● **SHORT TASK**
Reproduce the passage about a Christmas punch from the words "The only punch" through the words "already understood this.", substituting "evening stroll" for "after dinner walk".

The only punch I have ever thrown was at Christmas. I'm not sure what it says about me. I'm certainly not proud of the fact.
No drink was involved. There was no long festering family dispute. I hadn't stepped out to settle some old score. It just occurred.
The day had begun without error. It was the day after Christmas Day, which we in Ireland call Boxing Day, or St. Stephen's Day, depending on who you are asking.
I was in Ireland that day, in Co. Donegal in fact. It was December 26, 1989, a Tuesday. I was going out for an after dinner walk.
It was also one of the very last days of the eighties, which was something I didn't have mixed feelings about. The decade had begun with New Wave but it had ended with Wet Wet Wet. It had exhausted itself, creatively and spiritually, it seemed. Young as I was, I already understood this.
In Donegal that year there were no jobs, there were no prospects, everyone I knew had gone to college or emigrated. It was the same all over the country.
Ireland in 1989, if you were under 30, felt like a particularly scenic airport. It became a place that you had passed through on your way to your real life. There was no question of staying there at all.
But unlike many of my friends, I had already seen a fair bit of the outside world and I had some strong misgivings.

● **SUPPLIED INFORMATION**
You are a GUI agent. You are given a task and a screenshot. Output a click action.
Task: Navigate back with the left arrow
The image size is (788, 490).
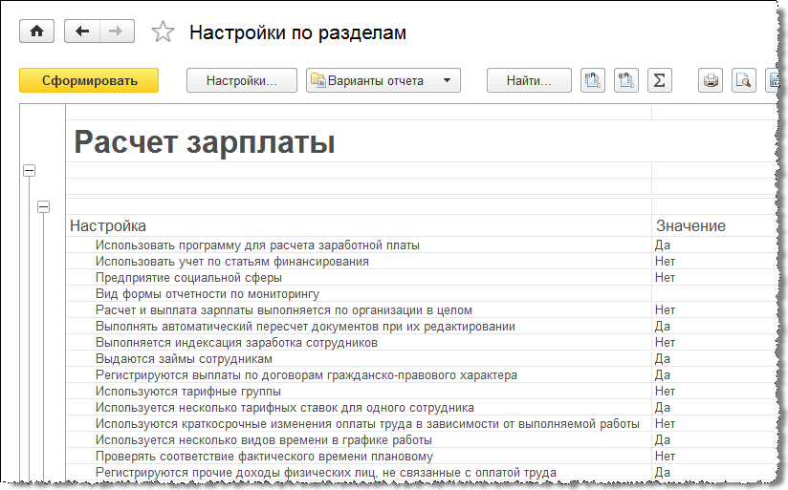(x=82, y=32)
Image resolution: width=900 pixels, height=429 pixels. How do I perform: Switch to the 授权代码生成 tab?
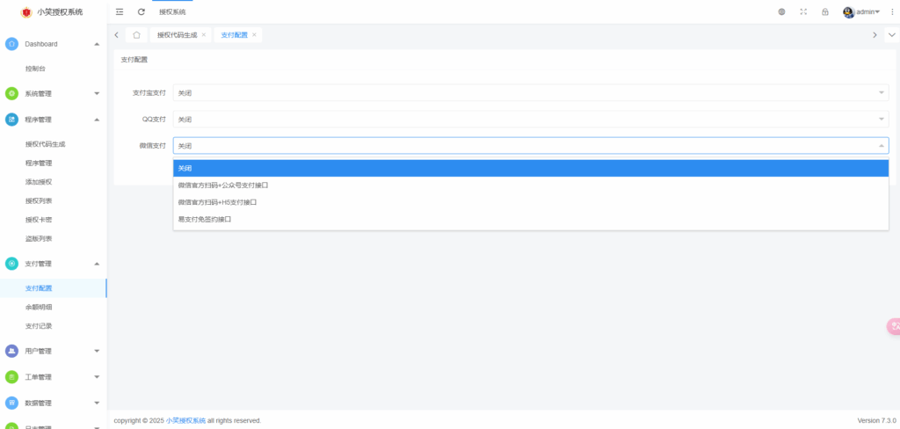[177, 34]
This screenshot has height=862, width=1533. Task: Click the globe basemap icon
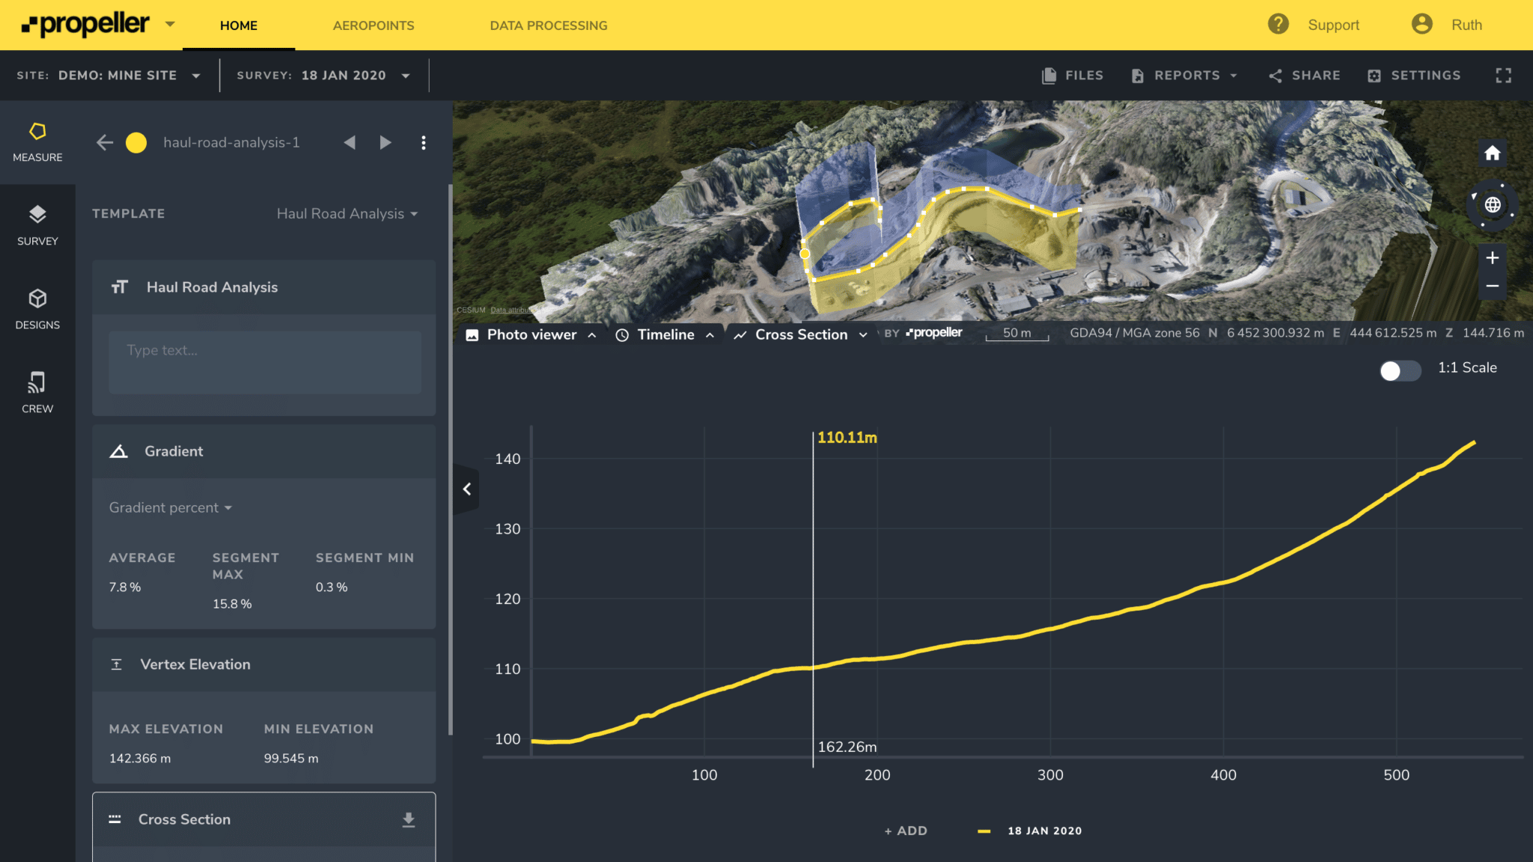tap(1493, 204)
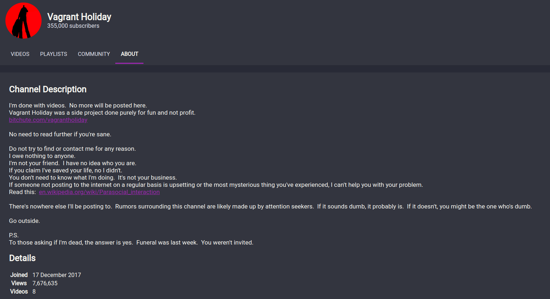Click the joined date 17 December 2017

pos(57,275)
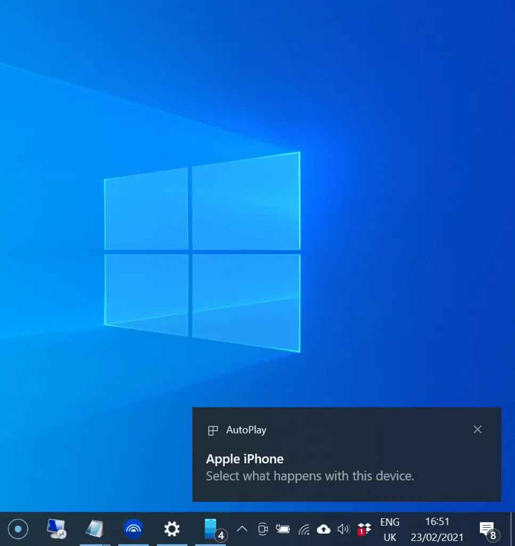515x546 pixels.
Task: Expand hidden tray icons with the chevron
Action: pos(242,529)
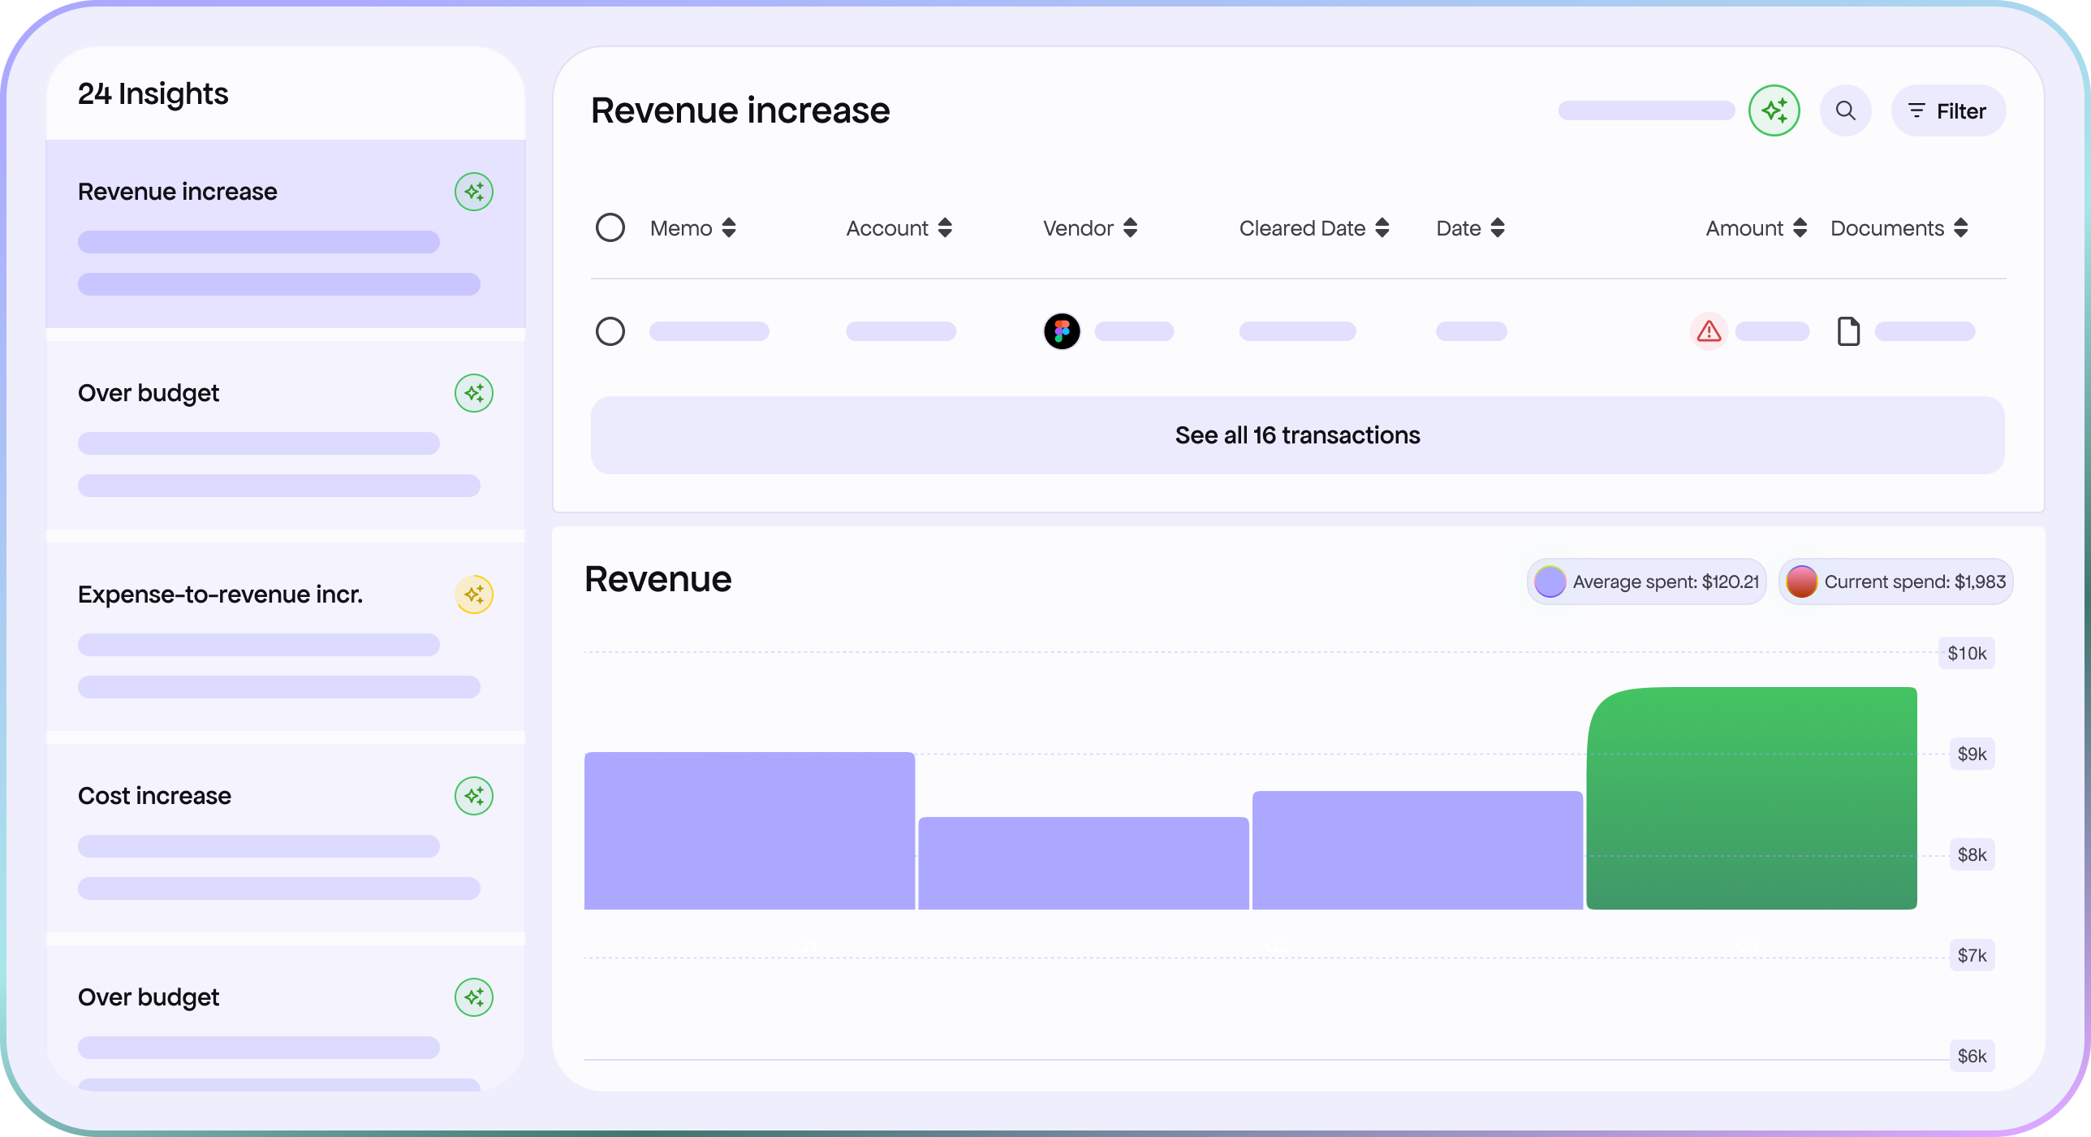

● **OUTPUT OF THE EXERCISE**
The only punch I have ever thrown was at Christmas. I'm not sure what it says about me. I'm certainly not proud of the fact.
No drink was involved. There was no long festering family dispute. I hadn't stepped out to settle some old score. It just occurred.
The day had begun without error. It was the day after Christmas Day, which we in Ireland call Boxing Day, or St. Stephen's Day, depending on who you are asking.
I was in Ireland that day, in Co. Donegal in fact. It was December 26, 1989, a Tuesday. I was going out for an evening stroll.
It was also one of the very last days of the eighties, which was something I didn't have mixed feelings about. The decade had begun with New Wave but it had ended with Wet Wet Wet. It had exhausted itself, creatively and spiritually, it seemed. Young as I was, I already understood this.